- Source document
* * * * *

Reliably evaluating whether multiple additional vaccines are safe and have worthwhile efficacy in reducing the risk of virologically-confirmed symptomatic disease would have indisputable value in addressing the COVID-19 pandemic. The proposed hybrid methods could play an important role in this process.
Table 1.
Summary of Notation in Equations for Statistical Methods
| CI | Confidence Interval |
| L | Number of primary events in a Cox regression analysis |
| V | Variance of the estimated log Hazard Ratio in a Cox regression analysis |
| HR | Hazard ratio |
| VE | Vaccine efficacy |
| Δ, δ, δ0 | Non-inferiority margins used in Stratum ‘A’ |
| TP, TA | Test statistics using data from Stratum ‘P’ and Stratum ‘A’, respectively |
| LP | Observed number of events in Stratum ‘P’ |
| L0P | Number of events needed in Stratum ‘P’ alone to achieve 90% statistical power |
| LA | Observed number of events in Stratum ‘A’ |
| L0A | Number of events needed in Stratum ‘A’ alone to achieve 90% statistical power |
| HR0, HR1 | Experimental vaccine to placebo hazard ratios, under the null and alternative hypotheses, in Stratum ‘P’ |
| VE0 | Vaccine efficacy of the experimental vaccine, under the null hypothesis, in Stratum ‘P’ |
| HRP | Estimated experimental vaccine to placebo hazard ratio using data in Stratum ‘P’ |
| HRA | Estimated experimental vaccine to active comparator vaccine hazard ratio using data in Stratum ‘A’ |
| VE*, HR* | Estimated vaccine efficacy and hazard ratio from the placebo-controlled evaluation of the Active Comparator Vaccine |
| tR | Calendar date when it is no longer proper to continue randomization to placebo |
| tF | Calendar date when it is no longer proper for participants randomized to placebo to remain on placebo and in follow-up |
Acknowledgements
The authors thank the editors of the journal and reviewers for the timely and substantive guidance provided in their review of this article.

* * * * *

- Work instruction
Carry the excerpt on evaluating COVID-19 vaccines forward from its final sentence. The listing has no connection to the excerpt on evaluating COVID-19 vaccines.

- Raw data

* * * * *

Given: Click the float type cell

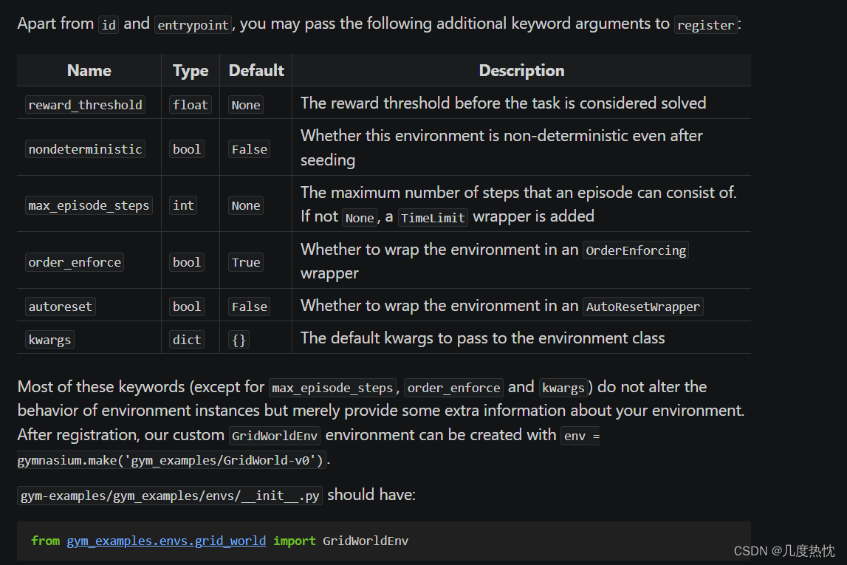Looking at the screenshot, I should 191,105.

* * * * *

- Result of this task
Funding
Source of financial support for research described in this article in part are an NIH/NIAID grants entitled “Statistical Issues in AIDS Research” (R37 AI 29168) and “Design and Analysis of Vaccine Trials for Emerging Infectious Disease Threats” (R01 AI 139761). The opinions expressed in this article do not necessarily reflect those of the U.S. Food and Drug Administration, the U.S. National Institutes of Health, or the World Health Organization.